---------- Given records
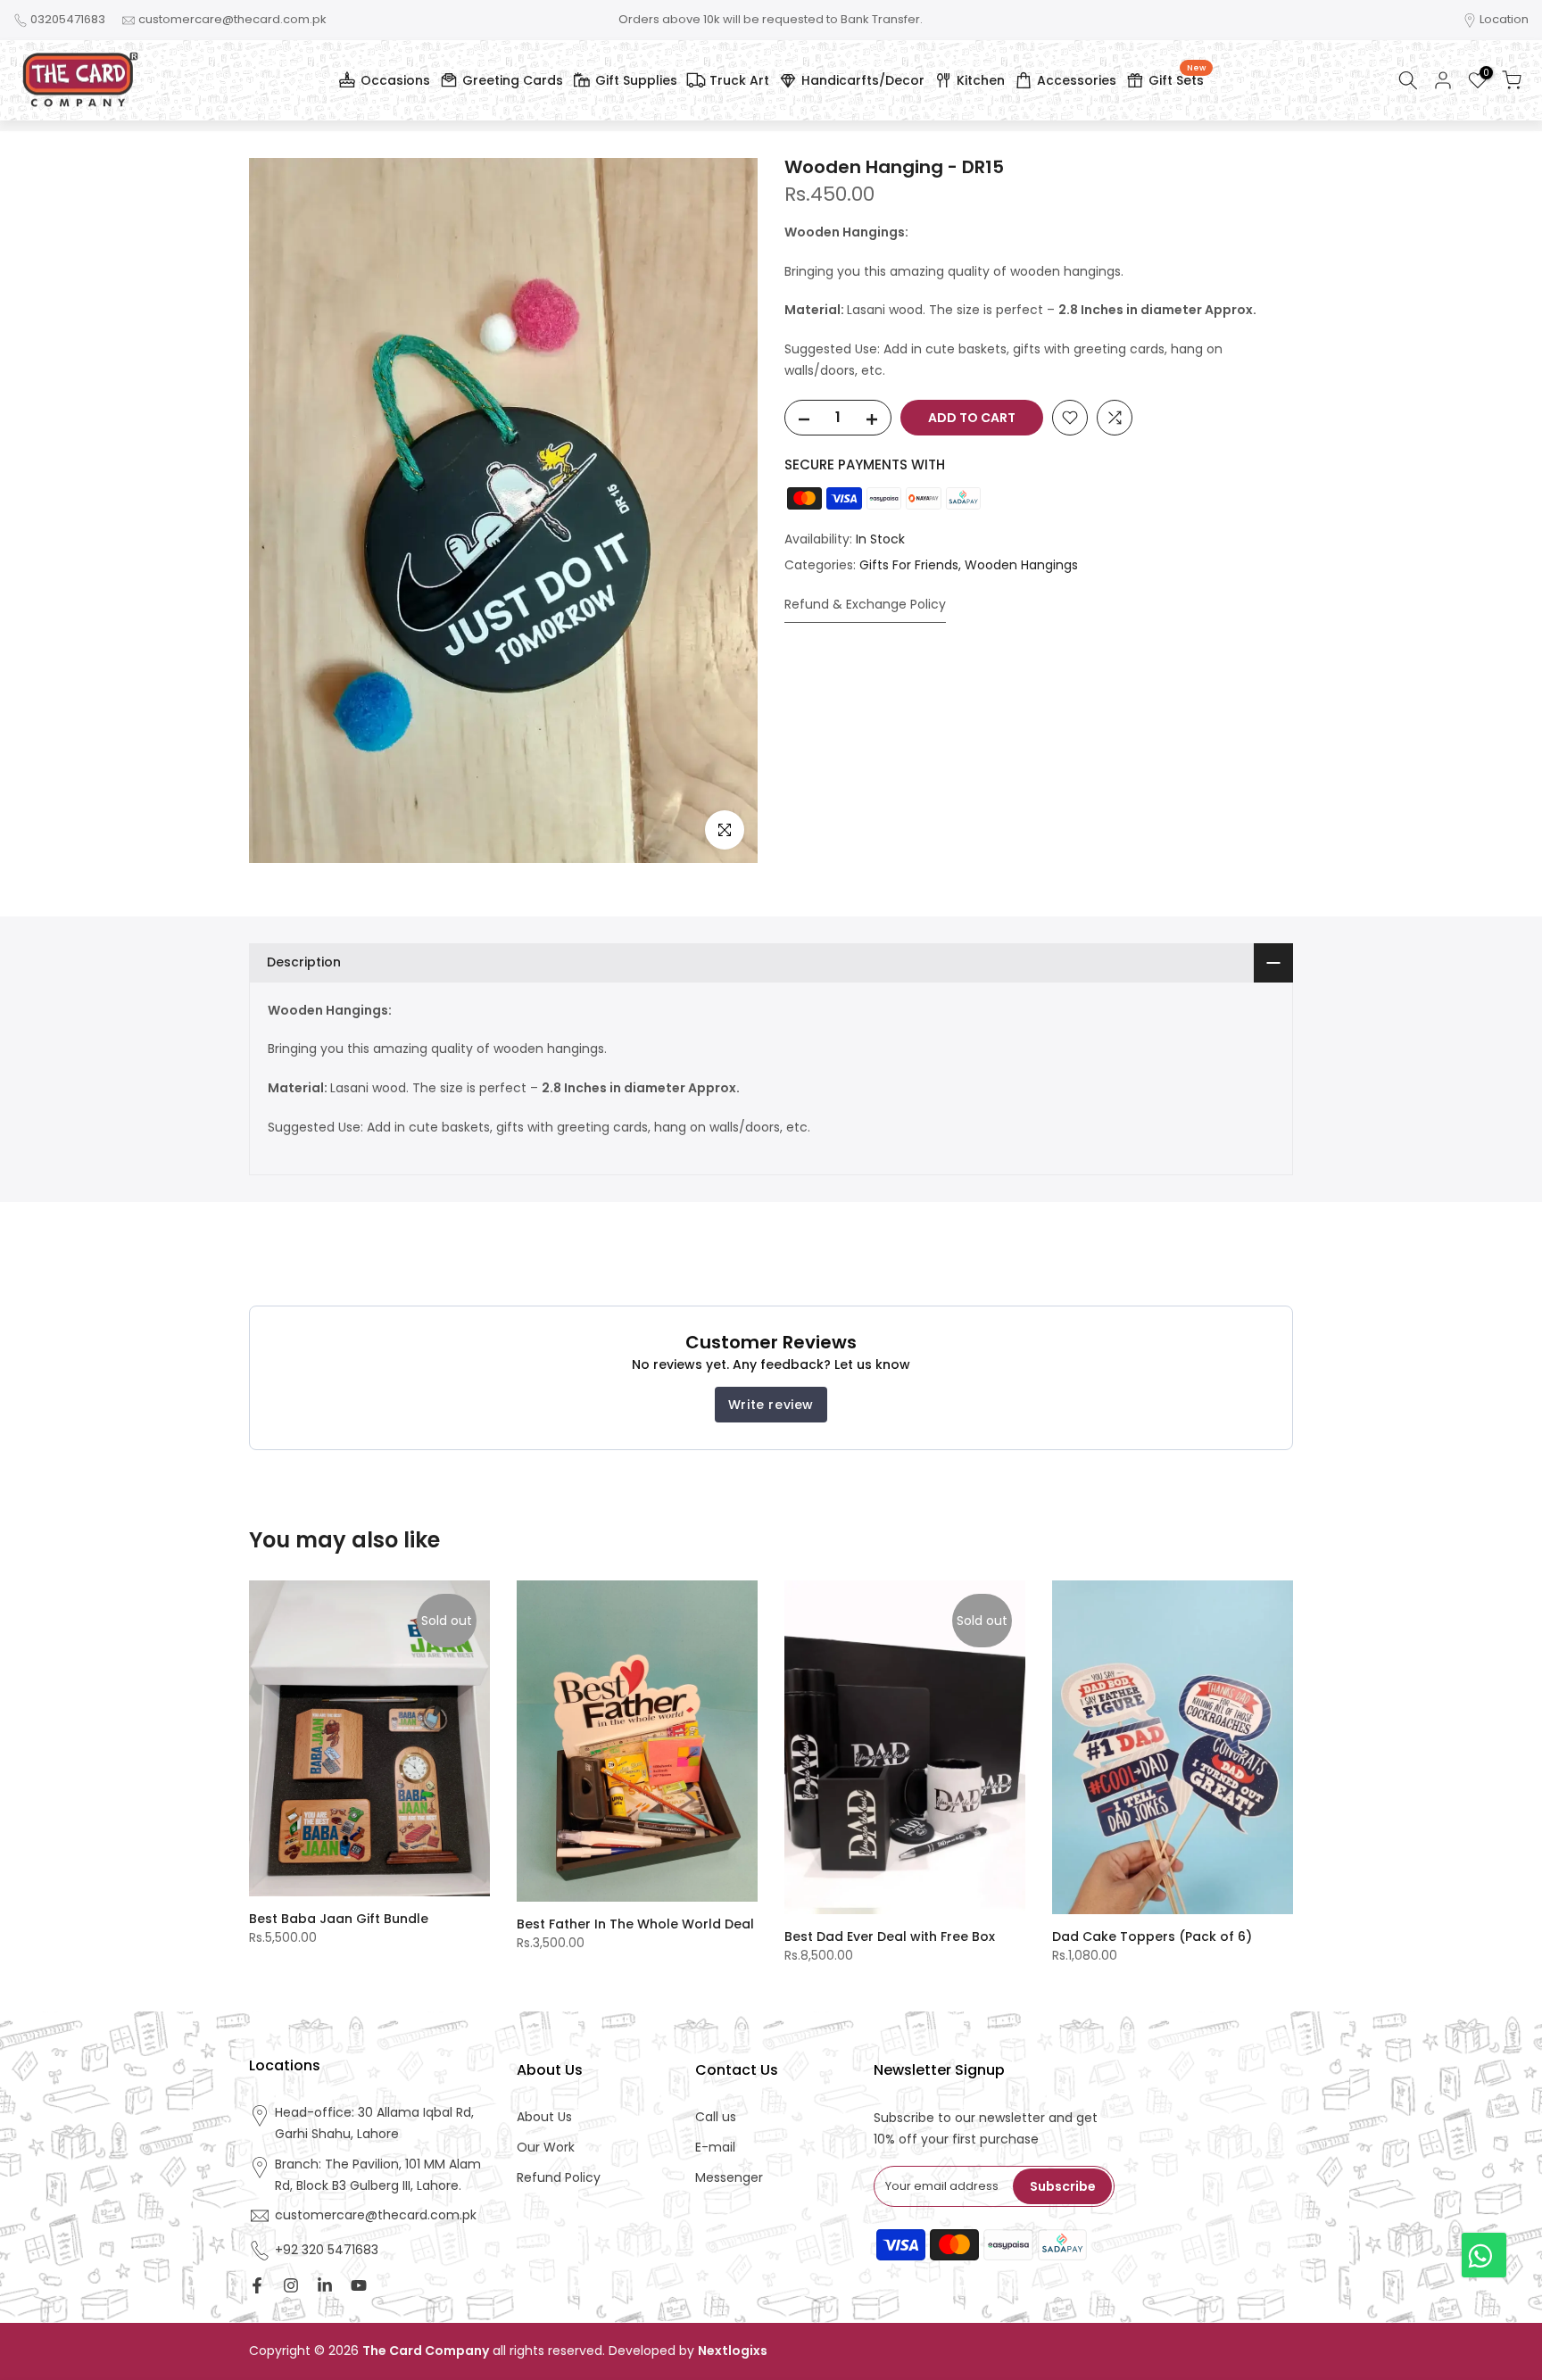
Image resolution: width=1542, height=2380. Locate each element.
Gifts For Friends (908, 565)
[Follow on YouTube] (359, 2285)
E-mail (715, 2147)
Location (1504, 19)
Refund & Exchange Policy (865, 604)
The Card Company (425, 2351)
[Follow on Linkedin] (325, 2285)
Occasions (395, 80)
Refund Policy (559, 2177)
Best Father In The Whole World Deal (635, 1924)
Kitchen (981, 80)
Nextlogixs (732, 2351)
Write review (771, 1405)
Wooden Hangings (1021, 565)
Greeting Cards (512, 80)
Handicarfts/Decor (862, 80)
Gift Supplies (636, 80)
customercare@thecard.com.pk (232, 19)
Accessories (1076, 80)
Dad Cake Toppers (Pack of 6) (1152, 1936)
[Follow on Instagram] (291, 2285)
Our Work (546, 2147)
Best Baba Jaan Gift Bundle (338, 1919)
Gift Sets (1177, 77)
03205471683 (67, 19)
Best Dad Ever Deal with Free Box (889, 1936)
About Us (544, 2117)
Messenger (729, 2177)
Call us (715, 2117)
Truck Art (739, 80)
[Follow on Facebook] (257, 2285)
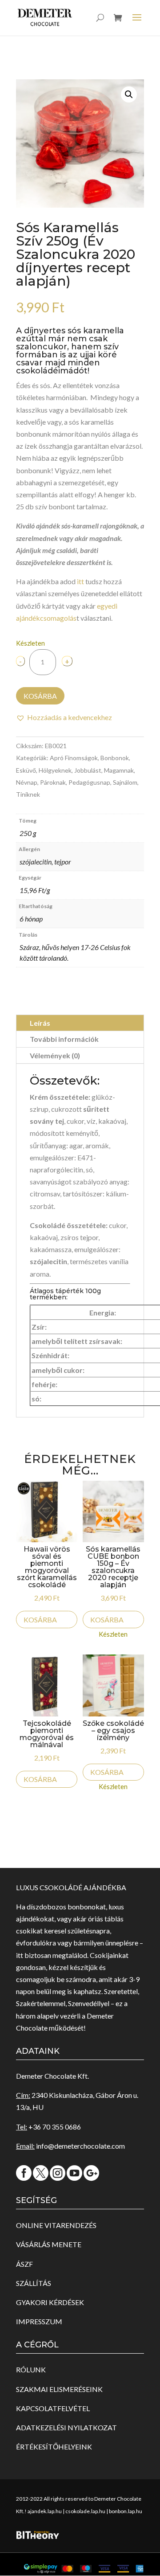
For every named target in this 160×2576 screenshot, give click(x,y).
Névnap (26, 782)
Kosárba (40, 696)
--------------------
-- Prompt --
The answer must be every line from the records above that contains "Best".

-- Task output --
Best Father In The Whole World Deal (635, 1924)
Best Baba Jaan Gift Bundle (338, 1919)
Best Dad Ever Deal with Free Box (889, 1936)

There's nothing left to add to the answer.